凶禍の紅蓮色
リュナはマリードの家から外に出た。その途端、妙な感じがした。
空気が少し変だ。震えているような。微かに嫌な臭いもある。
「どうしたんだ?」
リュナを追って家から出てきたマリードが訊いた。普通の人間ではこの些細な変化に気づかないだろう。
リュナは自分の感覚に従って村の通りを歩いた。人はほとんど出歩いていない。
村の入り口まで進み、石造りの小さな橋のところまで来た。建物の途切れたそこまで来ると、異変を目にすることができた。
平原の先、木々が生い茂る森の中で、何かが蠢いている。森の中ほどに乱立している木々が揺れている。
「何だ?」
マリードが訊いた。それを今確認しようとしているところじゃないか、という言葉をリュナは飲み込む。
そして、森を抜けたそれが姿を現した。
とてつもなく大きな動くもの。
ミイラの巨人。怪物。それがリュナが抱いた印象だ。まだ遠く離れた場所にいるにもかかわらず、その禍々しい巨体をありありと確認できる。
「何だあれは?」
わかるはずがない、という言葉をリュナは飲み込む。
怪物は木々を薙ぎ倒し森を出て、平原へ進んだ。地響きがここまで伝わってきた。風にのった腐敗臭が漂ってくる。
リュナはその怪物が放っている色を見た。体の色ではない。体の内から湧き出てくる、気の色だ。
暗緑色と紫紺が混ざったような、深く暗い色。怪物はまるで悲しみを嘆いているかのようだ。
「おいリュナ。わかるか?」
エルピスの珍しく真剣な声色。
「あれは、ユーベルが作用している」
ユーベル。
リュナは怪物が出てきた方向に何があるかを考えた。
池だ。死者たちが葬られている、森の中の窪みにできた池。
あの怪物は、村のほうに向かってきているようだ。
「信じられない。あれは、幻覚か?」
マリードは自分が目にした光景を疑っている。無理もない。リュナだって決して落ち着いているわけじゃない。
「村の人たちを避難させたほうがいい」
リュナは言ったが、マリードはその場から動き出さない。あまりの驚きに判断を失っているようだ。
このままだと、まずい。だが、幻の中を漂うように生きるこの村の人間たちが、すぐに現実を認めることができるだろうか? 危険が迫っていることを察知できるだろうか?
怪物はゆっくりとした動作で、しかし着実にこちらへ向かっている。怪物が動くごとに地面が揺れた。
そのまま一直線に村へ到達すると思われたが、怪物はある場所で一度足を止めた。村の近くにある、ウヴリの茶畑。

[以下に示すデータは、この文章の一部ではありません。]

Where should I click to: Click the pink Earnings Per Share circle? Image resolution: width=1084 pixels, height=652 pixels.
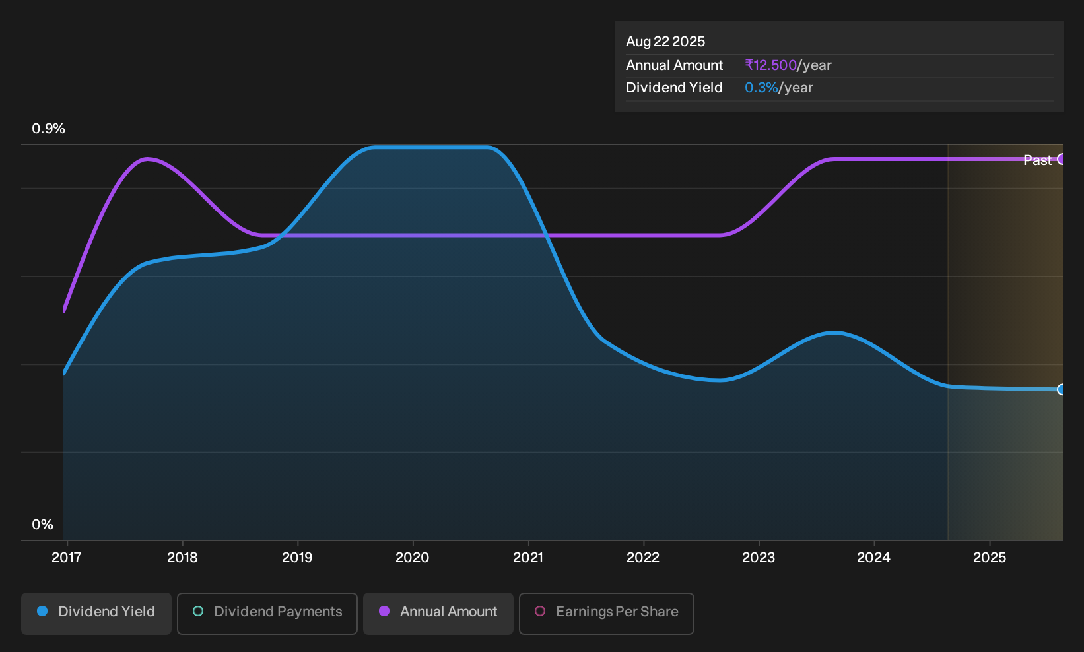[x=540, y=612]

怪物は何か思い詰めたように動きを止めていたが、やがて右腕を高々と振り上げた。そしてそれを勢いよく振り下ろす。直撃を受けた茶畑の地面が大きくめくり上がった。泥が周辺に撒き散らされる。それは憤怒の込められた一撃だった。
ウヴリの茶畑を見るも無残な形にした怪物は、村への進行を再開した。
リュナは隣に立つマリードを見た。マリードは先ほどの驚きの表情とは変わり、何かを悟ったような静かな表情だった。この場から動き出す素振りは見せない。

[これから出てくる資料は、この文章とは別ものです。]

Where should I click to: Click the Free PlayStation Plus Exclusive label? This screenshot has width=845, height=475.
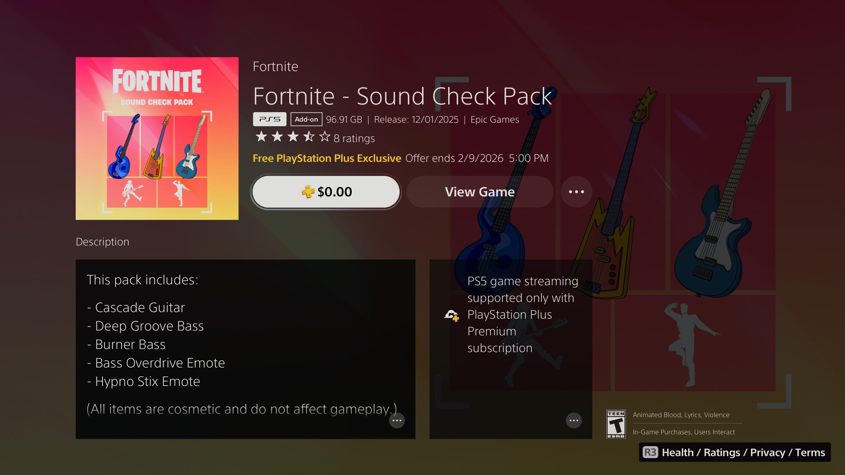click(327, 158)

リュナはマリードを置き去りにし、村へ戻って通りを駆けた。
降りしきる雨の中、水しぶきを上げて目的の場所へ走る。
マーテルとパテルの家まで来た。ドアに手をかけると、鍵は開いていた。
中に入ると、リビングからマーテルが出てきた。リュナの姿を認めると、喜びに表情を緩めた。
「帰ってきてくれたのね、フィリオ。嬉しいわ」
マーテルはまだリュナをフィリオだと思い込んでいる。しかし今は誤解を解いている場合ではない。
「パテルは?」
「パテル? あの人ならどこかへ出かけたみたい」
リュナは先ほど教会の前でパテルの姿を目撃していた。もしかするとまだ教会にいるかもしれない。
マーテルはニコニコと微笑みながらリュナを見つめている。この村に危険が迫っているなどとは微塵も想像していない。
リュナはマーテルの手を取った。
「行こう」
手を引かれたマーテルは不思議そうな顔をしたものの、嫌がる様子はなかった。